Below are some records; retype all of them exactly.
*** Opening GIVEN INFORMATION ***
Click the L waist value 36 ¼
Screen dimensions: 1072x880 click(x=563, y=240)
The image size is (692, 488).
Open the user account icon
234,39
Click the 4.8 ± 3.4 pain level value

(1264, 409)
*** Closing GIVEN INFORMATION ***
ANSWER TO THIS EXERCISE:
Click the L waist value 36 ¼
Screen dimensions: 1072x880 click(x=563, y=240)
The image size is (692, 488).
Open the user account icon
234,39
Click the 4.8 ± 3.4 pain level value

(1264, 409)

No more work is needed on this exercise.